| EXERCISE |
Update the lines below by swapping every "gridcell" for "grid item", keeping everything else the same. Leave the pictures out of your answer.

* Start *

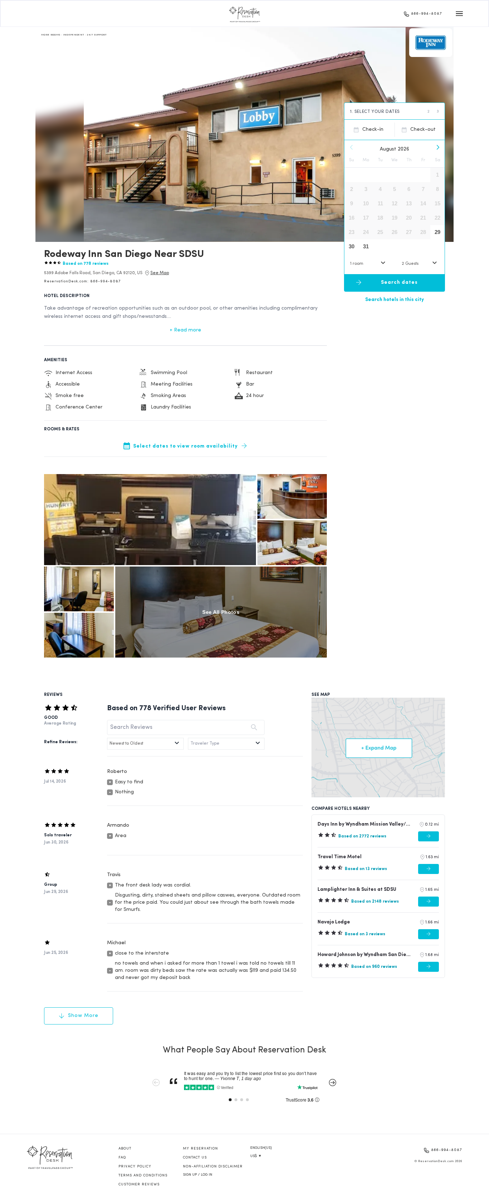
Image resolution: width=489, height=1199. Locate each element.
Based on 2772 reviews (362, 836)
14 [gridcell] (423, 203)
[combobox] (368, 263)
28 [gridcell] (423, 232)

* End *

| ANSWER TO THIS EXERCISE |
Image resolution: width=489, height=1199. Locate each element.
Based on 2772 reviews (362, 836)
14 [grid item] (423, 203)
[combobox] (368, 263)
28 [grid item] (423, 232)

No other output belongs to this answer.